• PROMPT
Copy the lines of the listing below word for word.

[Text and item location entries]
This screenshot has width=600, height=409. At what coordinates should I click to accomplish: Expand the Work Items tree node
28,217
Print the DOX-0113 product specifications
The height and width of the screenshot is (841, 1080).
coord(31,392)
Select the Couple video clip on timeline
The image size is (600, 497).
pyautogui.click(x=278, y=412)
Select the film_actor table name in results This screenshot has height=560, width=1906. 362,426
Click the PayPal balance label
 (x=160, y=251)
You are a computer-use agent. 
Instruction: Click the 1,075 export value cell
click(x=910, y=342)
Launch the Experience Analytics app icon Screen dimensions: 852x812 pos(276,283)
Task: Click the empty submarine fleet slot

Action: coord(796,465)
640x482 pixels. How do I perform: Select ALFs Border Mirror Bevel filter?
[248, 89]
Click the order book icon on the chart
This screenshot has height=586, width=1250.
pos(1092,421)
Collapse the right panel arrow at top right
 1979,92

• ANSWER IN FULL
This screenshot has width=600, height=409. At what coordinates should I click to accomplish: Expand the Work Items tree node
28,217
Print the DOX-0113 product specifications
The height and width of the screenshot is (841, 1080).
coord(31,392)
Select the Couple video clip on timeline
The image size is (600, 497).
pyautogui.click(x=278, y=412)
Select the film_actor table name in results This screenshot has height=560, width=1906. 362,426
Click the PayPal balance label
 (x=160, y=251)
You are a computer-use agent. 
Instruction: Click the 1,075 export value cell
click(x=910, y=342)
Launch the Experience Analytics app icon Screen dimensions: 852x812 pos(276,283)
Task: Click the empty submarine fleet slot

Action: coord(796,465)
640x482 pixels. How do I perform: Select ALFs Border Mirror Bevel filter?
[248, 89]
Click the order book icon on the chart
This screenshot has height=586, width=1250.
pos(1092,421)
Collapse the right panel arrow at top right
 1979,92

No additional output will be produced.